Topics
Instruction Set Extensions
Instruction Set Extensions are an important area of study within the Security Engineering Chair. Our recent works using various RISC-V platforms demonstrate their critical role in enhancing security and performance in modern computing, from embedded systems up to desktop grade harware.
Our paper Recommendations for a Holistic Secure Embedded ISA Extension explores augmenting an architecture with security-focused instructions to mitigate remote software-based as well as physical fault injection attacks. By utilizing synergies between security primitives and reusing components we achieve a balance between robust defense mechanisms and minimal performance overhead.
Similarly, To Extend or Not to Extend: Agile Masking Instructions for PQC highlights how an instruction set extension can accelerate post-quantum cryptography implementations while maintaining resistance to power side-channel attacks, introducing custom boolean masked operations that provide a significant speedup compared to approaches which synthesize our newly introduced primitives using existing instructions.
Lastly, Three Sidekicks to Support Spectre Countermeasures proposes the addition of conditional move (cmov), custom branch as well as zero-overhead loop (ZOL) instructions, to reduce speculative execution vulnerabilities like Spectre. These enhancements not only mitigate security risks posed by speculation but also optimize performance, showing up to a 16.6% improvement compared to systems that disable speculation.
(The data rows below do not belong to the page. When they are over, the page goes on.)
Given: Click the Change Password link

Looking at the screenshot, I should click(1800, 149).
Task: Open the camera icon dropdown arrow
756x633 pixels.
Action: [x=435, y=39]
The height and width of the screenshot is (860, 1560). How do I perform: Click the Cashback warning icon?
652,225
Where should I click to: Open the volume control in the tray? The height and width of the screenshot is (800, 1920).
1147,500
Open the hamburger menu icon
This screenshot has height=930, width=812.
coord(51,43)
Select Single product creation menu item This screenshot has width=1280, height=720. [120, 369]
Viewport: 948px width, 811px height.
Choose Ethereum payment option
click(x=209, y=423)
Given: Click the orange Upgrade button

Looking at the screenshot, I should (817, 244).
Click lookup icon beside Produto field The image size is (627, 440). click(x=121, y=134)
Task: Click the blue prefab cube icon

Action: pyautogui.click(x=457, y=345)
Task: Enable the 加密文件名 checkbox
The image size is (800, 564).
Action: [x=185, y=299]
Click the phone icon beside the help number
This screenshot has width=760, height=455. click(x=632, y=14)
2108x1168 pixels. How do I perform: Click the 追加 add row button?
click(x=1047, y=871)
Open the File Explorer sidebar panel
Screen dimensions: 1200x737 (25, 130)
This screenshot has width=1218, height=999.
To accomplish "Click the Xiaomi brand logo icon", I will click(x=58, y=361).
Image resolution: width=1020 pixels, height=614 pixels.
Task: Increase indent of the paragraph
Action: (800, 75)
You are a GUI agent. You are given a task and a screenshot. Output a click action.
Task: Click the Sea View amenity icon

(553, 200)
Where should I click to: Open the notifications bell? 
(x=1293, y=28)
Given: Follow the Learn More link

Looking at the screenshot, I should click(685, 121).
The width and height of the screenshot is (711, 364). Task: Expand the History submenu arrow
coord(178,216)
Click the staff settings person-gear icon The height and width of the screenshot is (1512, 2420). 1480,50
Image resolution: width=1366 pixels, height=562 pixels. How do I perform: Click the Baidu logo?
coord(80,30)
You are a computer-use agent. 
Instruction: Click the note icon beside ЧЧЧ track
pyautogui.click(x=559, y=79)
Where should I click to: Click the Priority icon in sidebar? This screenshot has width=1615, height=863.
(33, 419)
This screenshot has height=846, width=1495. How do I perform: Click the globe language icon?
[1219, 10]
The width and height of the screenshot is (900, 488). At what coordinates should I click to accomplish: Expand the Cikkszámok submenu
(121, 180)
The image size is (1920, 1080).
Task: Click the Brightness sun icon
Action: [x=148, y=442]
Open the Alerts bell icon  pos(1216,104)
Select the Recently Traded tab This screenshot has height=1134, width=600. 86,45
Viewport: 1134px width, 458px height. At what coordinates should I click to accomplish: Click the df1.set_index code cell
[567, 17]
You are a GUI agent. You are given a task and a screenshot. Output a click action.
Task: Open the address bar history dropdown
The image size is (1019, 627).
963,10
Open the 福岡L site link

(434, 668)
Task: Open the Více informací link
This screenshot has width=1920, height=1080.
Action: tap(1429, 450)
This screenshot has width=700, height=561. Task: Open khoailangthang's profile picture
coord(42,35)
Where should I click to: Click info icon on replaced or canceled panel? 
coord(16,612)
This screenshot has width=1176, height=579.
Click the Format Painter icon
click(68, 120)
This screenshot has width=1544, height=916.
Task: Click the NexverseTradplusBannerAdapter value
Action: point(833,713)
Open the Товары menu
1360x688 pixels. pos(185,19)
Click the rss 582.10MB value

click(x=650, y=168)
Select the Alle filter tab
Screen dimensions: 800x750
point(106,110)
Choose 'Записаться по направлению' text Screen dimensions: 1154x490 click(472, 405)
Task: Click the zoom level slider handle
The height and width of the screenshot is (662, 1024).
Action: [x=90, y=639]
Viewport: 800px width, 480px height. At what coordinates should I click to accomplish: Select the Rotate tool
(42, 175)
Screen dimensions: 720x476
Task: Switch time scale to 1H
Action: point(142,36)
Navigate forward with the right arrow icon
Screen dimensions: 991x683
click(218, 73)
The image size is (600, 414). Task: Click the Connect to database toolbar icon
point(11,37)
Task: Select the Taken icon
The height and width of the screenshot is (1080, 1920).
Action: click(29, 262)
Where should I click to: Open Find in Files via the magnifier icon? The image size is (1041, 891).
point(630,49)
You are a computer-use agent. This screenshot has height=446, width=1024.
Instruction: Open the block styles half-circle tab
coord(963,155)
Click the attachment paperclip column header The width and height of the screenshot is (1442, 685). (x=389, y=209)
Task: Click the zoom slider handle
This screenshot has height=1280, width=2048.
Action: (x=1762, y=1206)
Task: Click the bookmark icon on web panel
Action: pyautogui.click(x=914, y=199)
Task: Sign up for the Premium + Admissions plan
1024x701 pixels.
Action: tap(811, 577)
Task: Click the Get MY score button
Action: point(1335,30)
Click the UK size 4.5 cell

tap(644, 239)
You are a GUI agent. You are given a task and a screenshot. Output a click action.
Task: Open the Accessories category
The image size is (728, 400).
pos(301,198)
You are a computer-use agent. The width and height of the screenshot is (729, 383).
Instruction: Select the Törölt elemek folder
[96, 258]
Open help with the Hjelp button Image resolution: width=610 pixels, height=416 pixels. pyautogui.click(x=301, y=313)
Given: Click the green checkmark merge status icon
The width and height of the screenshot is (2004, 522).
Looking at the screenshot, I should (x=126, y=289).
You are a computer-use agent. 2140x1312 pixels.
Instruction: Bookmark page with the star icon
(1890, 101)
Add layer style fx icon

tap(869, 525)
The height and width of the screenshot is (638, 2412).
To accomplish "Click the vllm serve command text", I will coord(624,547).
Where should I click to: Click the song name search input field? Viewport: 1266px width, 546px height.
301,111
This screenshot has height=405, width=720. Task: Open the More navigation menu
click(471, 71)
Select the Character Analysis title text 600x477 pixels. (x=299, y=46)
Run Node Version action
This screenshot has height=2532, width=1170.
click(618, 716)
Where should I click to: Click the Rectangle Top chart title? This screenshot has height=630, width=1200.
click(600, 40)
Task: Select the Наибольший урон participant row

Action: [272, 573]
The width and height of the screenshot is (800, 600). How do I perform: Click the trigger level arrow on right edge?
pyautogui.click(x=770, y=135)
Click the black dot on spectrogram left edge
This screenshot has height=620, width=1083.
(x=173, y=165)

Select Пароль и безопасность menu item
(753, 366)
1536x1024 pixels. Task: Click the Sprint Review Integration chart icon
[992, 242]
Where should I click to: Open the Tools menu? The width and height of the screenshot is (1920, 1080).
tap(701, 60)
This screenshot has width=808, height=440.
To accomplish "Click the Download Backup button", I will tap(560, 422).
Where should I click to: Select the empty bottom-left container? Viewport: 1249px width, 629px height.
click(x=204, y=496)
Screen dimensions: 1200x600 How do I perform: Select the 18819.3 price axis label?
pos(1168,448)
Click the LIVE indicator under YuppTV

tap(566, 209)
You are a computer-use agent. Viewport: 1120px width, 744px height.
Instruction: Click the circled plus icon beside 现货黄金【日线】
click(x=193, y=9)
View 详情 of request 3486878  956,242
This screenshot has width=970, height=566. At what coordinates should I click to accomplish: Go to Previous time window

Collectively, these works underscore the potential of instruction set extensions in achieving secure and efficient computing across diverse domains.
Secure microarchtectures
At the Chair for Security Engineering, one research area focuses on secure microarchitecture, a critical field for data security and privacy. Our research aims to understand and mitigate vulnerabilities in processor microarchitectures that can be exploited through timing side-channel attacks to extract sensitive information. We explore the use of randomization to mask data placement in structures like the cache or TLB, complicating attacks.
ClepsydraCache combines randomization with a temporal aspect, while TLBCoat applies randomization to the TLB. SCARF, a lightweight tweakable block cipher, serves as a secure and fast randomization function. We also study the effect of different replacement policies on the performance and security of randomized caches. While randomization sounds like a promising approach, we also looked at different approaches to dynamically detect and mitigate ongoing attacks on the cache. This is where CIPS, the Cache Intrusion Prevention System, was created. Switching sides from defender to the attacker lead us to the discovery that subsequent writes on an Intel CPU can lead to timing differences, which can be used to build eviction sets for contention-based attacks on cache architectures.
Delving into the realm of Spectre attacks, we developed BasicBlocker, a generic ISA modification that allows secure non-speculative CPUs to achieve performance benefits similar to speculative execution. Additionally, our paper Three Sidekicks to Support Spectre Countermeasures proposes code transformations to reduce the performance overhead of existing Spectre mitigations.